James Mursell (1893–1963) wrote extensively about music education and the use of music in a classroom setting. He emphasized the student's role in learning and believed that unless students are intrinsically motivated to learn, their musical growth will be minimal at best. In Mursell's view the best motivator is the active, participatory musical experience—singing, playing, listening and being actively involved with good music. This is the all-important starting point for motivation, and it is from these experiences that musical growth can occur.

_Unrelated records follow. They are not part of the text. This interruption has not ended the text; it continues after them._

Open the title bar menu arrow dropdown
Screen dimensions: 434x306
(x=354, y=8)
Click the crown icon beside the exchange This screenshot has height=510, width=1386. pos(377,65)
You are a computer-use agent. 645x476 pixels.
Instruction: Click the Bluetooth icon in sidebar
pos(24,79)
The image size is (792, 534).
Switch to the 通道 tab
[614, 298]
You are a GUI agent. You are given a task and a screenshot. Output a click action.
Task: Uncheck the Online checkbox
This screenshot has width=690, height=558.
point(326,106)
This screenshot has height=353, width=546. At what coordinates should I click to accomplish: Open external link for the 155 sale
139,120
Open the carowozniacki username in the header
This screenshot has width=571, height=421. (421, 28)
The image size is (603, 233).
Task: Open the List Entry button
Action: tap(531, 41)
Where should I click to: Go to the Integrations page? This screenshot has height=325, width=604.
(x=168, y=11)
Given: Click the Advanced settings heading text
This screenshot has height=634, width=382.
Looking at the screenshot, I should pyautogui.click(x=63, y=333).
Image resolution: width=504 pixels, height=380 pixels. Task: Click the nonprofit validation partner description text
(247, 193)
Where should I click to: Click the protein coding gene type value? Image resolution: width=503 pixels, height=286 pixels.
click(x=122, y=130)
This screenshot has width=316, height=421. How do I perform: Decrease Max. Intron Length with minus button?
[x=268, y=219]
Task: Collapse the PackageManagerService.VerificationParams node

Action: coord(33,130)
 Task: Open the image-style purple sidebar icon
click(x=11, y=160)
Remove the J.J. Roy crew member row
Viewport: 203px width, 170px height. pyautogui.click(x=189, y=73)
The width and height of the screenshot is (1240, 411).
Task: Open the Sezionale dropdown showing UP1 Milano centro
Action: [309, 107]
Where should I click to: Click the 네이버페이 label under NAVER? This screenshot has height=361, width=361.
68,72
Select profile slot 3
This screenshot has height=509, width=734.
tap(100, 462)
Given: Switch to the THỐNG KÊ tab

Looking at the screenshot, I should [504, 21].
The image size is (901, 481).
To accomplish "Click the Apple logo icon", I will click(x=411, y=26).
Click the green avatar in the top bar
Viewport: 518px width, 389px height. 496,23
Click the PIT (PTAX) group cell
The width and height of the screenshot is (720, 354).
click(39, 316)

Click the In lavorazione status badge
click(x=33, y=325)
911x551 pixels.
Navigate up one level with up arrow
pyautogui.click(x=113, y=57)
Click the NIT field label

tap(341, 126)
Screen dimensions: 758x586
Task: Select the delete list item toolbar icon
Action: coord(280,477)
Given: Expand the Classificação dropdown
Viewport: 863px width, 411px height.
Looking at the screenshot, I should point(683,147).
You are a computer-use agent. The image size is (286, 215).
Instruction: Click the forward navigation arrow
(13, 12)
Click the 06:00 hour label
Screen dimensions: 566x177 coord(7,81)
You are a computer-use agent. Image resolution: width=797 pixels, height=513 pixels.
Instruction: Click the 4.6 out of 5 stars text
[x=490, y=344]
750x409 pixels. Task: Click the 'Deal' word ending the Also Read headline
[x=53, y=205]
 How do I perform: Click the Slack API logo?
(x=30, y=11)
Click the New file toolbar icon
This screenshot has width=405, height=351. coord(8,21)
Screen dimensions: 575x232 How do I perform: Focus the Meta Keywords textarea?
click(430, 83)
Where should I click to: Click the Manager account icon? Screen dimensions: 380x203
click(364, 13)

He applies his "synthesis-analysis-synthesis" (or whole-part-whole) pattern of learning to music education, and speaks of musical understanding as "unfolding or evolving, rather than adding or accumulating." Instead of teaching the rudiments of music in isolation from the context that gives them meaning, Mursell suggests that factual knowledge about music will gradually be gleaned from songs that students have learned and enjoy singing. Each time they sing a particular song, they do something different with it and learn a little more about it. In this way their understanding of melody, rhythm and dynamics deepens gradually as an outgrowth of meaningful music-making, rather than drill and practice. At the end of each such activity, when students sing the song through once more it means more to them that it did prior to their "analysis" of it.

Publications
Mursell's The Psychology of School Music Teaching (with Kansas City music supervisor Mabelle Glenn) and Human Values and Music Education (both published in the 1930s) became standard texts. "Principles of Music Education" appeared as the opening chapter in the 1936 yearbook of the National Society for the Study of Education, and Mursell was also a contributing author to the 1958 yearbook Basic Concepts in Music Education. In 1955 he published Principles of Democratic Education.In addition, his seminal book Music in American Schools was published in 1943 during World War II.

References

Labuta, J.A. and Smith, D.A. (1997). Music Education: Historical Contexts and Perspectives. Upper Saddle River: Prentice Hall.
Mark, M.L. and Gary, C.L. (1999). A History of American Music Education. Reston: the National Association for Music Education.
Mursell, J.L. (1943). Music In American Schools. New York, NY: Silver Burdett Co.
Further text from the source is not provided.